Monday, September 26, 2011

On George Orwell's "Why I Write"

(This may give people some insight into how crazy I really am...)

Upon reading this selection by Orwell, I’ve been able to draw a good amount of parallels between us. Both he and I began to story-tell and to write from a very young age, and very few works are left over from that time period. We both have imagined our own lives as someone’s story, and begun to narrate it in our own minds as though we were writing it ourselves (which, it could be argued, I suppose we both were). Something that differentiates us, though, is that I have always known that I wanted to write, and never tried to deny the fact. Writing is something that has always come naturally to me, something that I have always cherished as a part of who I am. Writing itself has been a constant companion to me throughout my young life, and I anticipate will be for the rest of it.

There are many reasons that I write what I write, and the reason varies depending on the genre that I am writing. When I write my pieces of fiction, usually it is because some character or other has entered into my mind and walked around long enough to make a home there, thus inhabiting in my mind a space to set out their life, their background, their story. There is a particular room in my mind, painted a red-brown color with deep-stained bead-board on the walls, furnished with a simple rectangular table and a few wooden chairs. It is through the door and into this room that the characters enter and find their way around, so I’ve come to assume that they all come from whatever land of un-imagined lack-of-being lies beyond that door. Once they enter into my mind’s room, they exist, and it is my job to share who they are. So that their fictional biographies do not simply remain unshared and in my mind, I write them down, and try to piece together the things that the characters don’t remember, or will not share with me, to complete the puzzle that is their story.

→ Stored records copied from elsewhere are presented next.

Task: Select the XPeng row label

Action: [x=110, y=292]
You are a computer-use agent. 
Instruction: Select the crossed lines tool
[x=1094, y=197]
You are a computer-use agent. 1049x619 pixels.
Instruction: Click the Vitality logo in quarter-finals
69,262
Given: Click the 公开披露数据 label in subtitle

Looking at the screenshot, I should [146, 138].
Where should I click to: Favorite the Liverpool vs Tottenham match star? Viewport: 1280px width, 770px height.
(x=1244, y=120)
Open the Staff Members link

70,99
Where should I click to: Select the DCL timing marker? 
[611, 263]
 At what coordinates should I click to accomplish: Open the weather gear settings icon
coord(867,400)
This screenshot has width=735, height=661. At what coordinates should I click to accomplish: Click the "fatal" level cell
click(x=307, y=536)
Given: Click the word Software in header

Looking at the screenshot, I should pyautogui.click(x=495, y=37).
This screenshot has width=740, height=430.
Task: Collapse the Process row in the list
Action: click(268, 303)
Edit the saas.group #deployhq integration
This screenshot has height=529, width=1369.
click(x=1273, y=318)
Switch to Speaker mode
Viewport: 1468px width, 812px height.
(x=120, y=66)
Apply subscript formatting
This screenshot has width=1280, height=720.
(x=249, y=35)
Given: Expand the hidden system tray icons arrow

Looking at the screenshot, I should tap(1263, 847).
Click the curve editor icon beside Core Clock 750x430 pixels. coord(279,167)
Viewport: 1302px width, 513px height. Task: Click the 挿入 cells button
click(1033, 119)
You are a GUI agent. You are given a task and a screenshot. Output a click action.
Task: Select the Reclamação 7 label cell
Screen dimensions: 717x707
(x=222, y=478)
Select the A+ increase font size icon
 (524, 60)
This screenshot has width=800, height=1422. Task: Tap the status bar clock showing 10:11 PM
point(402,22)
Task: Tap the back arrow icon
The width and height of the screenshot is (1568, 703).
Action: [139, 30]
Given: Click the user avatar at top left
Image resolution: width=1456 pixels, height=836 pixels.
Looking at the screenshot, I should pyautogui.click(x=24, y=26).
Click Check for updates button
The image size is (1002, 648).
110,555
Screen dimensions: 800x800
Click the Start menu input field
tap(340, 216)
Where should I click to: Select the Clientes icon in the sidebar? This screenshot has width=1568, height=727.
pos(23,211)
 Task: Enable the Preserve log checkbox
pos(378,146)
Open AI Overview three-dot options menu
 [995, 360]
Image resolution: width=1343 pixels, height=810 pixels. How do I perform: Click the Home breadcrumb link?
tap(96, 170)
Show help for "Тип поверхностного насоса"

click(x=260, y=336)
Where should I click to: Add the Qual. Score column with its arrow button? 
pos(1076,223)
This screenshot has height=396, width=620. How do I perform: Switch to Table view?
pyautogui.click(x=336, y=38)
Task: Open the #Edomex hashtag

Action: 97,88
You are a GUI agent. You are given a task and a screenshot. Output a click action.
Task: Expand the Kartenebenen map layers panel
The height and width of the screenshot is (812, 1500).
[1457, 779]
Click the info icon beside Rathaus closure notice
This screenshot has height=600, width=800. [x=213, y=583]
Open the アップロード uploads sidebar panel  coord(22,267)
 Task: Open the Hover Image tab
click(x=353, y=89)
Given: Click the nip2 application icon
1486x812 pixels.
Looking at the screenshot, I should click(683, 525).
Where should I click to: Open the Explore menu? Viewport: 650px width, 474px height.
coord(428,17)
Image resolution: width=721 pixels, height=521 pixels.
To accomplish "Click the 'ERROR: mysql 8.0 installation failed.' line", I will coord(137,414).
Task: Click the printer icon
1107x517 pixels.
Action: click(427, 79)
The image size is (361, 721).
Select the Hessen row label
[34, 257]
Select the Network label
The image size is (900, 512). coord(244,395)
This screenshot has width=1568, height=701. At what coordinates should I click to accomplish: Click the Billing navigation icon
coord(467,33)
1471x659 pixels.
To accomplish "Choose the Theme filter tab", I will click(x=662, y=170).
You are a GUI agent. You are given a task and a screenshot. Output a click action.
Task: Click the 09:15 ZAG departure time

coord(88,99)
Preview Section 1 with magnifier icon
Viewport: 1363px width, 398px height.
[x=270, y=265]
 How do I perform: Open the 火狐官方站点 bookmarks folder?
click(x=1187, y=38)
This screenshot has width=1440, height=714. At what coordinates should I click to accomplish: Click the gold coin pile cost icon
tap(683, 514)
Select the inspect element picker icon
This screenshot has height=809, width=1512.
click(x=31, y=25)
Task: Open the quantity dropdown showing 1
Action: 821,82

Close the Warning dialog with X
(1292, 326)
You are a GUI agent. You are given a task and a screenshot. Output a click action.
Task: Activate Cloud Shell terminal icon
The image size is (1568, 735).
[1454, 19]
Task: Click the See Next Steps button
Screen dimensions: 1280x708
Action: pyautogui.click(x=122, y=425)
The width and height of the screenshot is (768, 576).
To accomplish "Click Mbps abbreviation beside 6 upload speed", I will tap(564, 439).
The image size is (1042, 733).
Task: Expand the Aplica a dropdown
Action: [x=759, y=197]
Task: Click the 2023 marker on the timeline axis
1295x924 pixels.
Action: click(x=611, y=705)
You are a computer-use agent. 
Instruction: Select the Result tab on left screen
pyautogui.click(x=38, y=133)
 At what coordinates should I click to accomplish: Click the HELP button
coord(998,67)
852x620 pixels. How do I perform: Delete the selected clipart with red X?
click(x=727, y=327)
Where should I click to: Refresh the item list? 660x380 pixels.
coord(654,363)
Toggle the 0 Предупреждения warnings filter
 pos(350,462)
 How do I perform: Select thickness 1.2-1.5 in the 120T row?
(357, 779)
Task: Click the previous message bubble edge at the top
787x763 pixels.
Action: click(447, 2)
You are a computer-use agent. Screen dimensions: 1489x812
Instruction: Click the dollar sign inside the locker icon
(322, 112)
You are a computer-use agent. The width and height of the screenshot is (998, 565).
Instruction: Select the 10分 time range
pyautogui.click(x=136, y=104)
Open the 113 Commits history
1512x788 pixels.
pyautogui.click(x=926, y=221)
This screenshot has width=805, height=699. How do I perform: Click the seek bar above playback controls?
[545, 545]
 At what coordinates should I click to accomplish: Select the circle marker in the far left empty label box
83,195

When I write (as I am writing now) something short, personal, and explanatory, something that describes how I feel about whatever it is that I am feeling towards on that particular day, I usually write to vent that emotion (though, in this particular case, also due to the fact that it is a school assignment). When I feel overwhelmed by a strong case of emotion, I always get an undying desire to put my pen to paper or my fingers to a keyboard and to just sit and write. I write out my emotions in the same way that many composers take down emotions into their pieces of music, later to be played back and felt all over again, this time perhaps to be shared with many other people. My pieces such as those usually become blog entries or journal entries, the difference being whether I want others to read the composition of words and feel the symphony of the emotion or not. In both cases, I write from a deep desire that becomes a burning need to write, whether it be to share my own story or someone else’s story, my own life and emotions or those of my characters.